Overview and graphical illustration of twCRPS#

We will begin by illustrating how the twCRPS for ensembles is calculated, first by defining the equation and then with a graphical representation. The emperical twCRPS for ensembles is defined as

\[\text{twCRPS}(F_{\text{ens}}, y; v) = \frac{1}{M} \sum_{m=1}^{M} \left| v(x_m) - v(y) \right| - \frac{1}{2M^2} \sum_{m=1}^{M} \sum_{j=1}^{M} \left| v(x_m) - v(x_j) \right|\]

where - \(M\) is the number of ensemble members, - \(y\) is the observation, - \(x_m\) is the forecast of a single ensemble member, - \(x_j\) is also the forecast of a single ensemble member, and - \(v\) is a ‘chaining function’.

The chaining function \(v\) is an anti-derivative of the threshold weight function \(w\), which is a non-negative function that assigns a weight to each threshold value.

For example, if we wanted to assign a threshold weight of 1 to thresholds above threshold \(t\) and a threshold weight of 0 to thresholds below \(t\), our threshold weight function would be \(w(x) = \mathbb{1}{(x > t)}\), where \(\mathbb{1}\) is the indicator function which returns a value of 1 if the condition is true and 0 otherwise. A chaining function would then be \(v(x) = \text{max}(x, t)\).

Let’s now visualise what the weighting and chaining functions if we were to set \(t=25\) for weighting an upper tail. Let’s assume that we are working with rainfall data with mm as the units.

[1]:

import plotly.graph_objects as go
import numpy as np
from plotly.subplots import make_subplots

x = np.linspace(0, 100, 400)
t = 25

# Calculate w(x)
w_x = np.where(x > t, 1, 0)
# Calculate v(x)
v_x = np.maximum(x, t)

fig = make_subplots(
    rows=2,
    cols=1,
    subplot_titles=("Weight function: w(x) = 1(x>t)", "Chaining function: v(x) = max(x, t)"),
    vertical_spacing=0.15,
)
fig.add_trace(go.Scatter(x=x, y=w_x, mode="lines", name="w(x) = 1(x>t)", showlegend=False), row=1, col=1)
fig.add_trace(go.Scatter(x=x, y=v_x, mode="lines", name="v(x) = max(x, t)", showlegend=False), row=2, col=1)

fig.update_layout(
    xaxis_title="x (mm)",
    yaxis_title="w",
    xaxis2_title="x (mm)",
    yaxis2_title="v",
    showlegend=True,
    width=600,
    height=600,
    margin=dict(l=20, r=20, t=40, b=60),
)
fig.show()

Now let’s produce an illustration of what the difference between CRPS and twCRPS would look like.

We will visualise the CDF of an ensemble with 50 ensemble members against an observation of 50mm

[2]:

np.random.seed(100)

- Job 1:
Answer these questions about the twCRPS tutorial:
(a) What does M represent in the twCRPS equation?
(b) What value of t is chosen when weighting an upper tail of rainfall data?
(c) How many ensemble members does the ensemble used for the CDF illustration have?
The twCRPS tutorial above has no connection to the entries that come after it.

- Supplied entries:
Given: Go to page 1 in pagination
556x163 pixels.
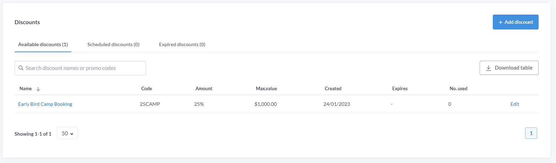Looking at the screenshot, I should point(531,133).
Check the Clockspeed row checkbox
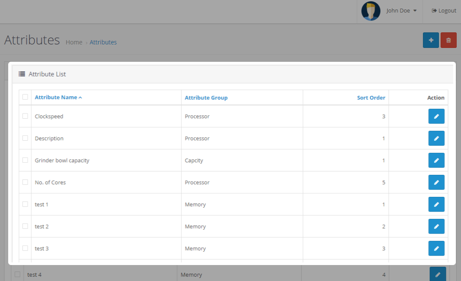The height and width of the screenshot is (281, 461). [25, 116]
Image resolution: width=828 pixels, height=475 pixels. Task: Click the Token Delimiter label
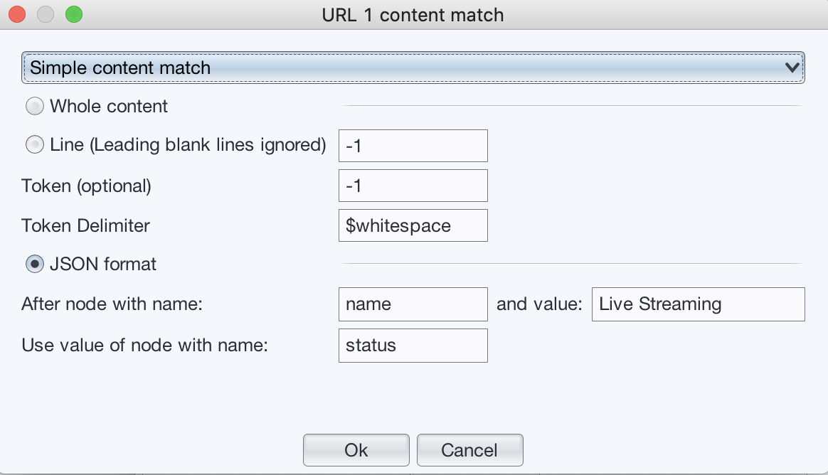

- Job 2: Retype the entries from the line with "Check the Clockspeed row checkbox" through the last line of the entries, including both of those lines, and leave the pictures out.

- Exercise result 1:
(a) The number of ensemble members.
(b) 25 (mm).
(c) 50.

- Exercise result 2:
Check the Clockspeed row checkbox
The height and width of the screenshot is (281, 461). [25, 116]
Image resolution: width=828 pixels, height=475 pixels. Task: Click the Token Delimiter label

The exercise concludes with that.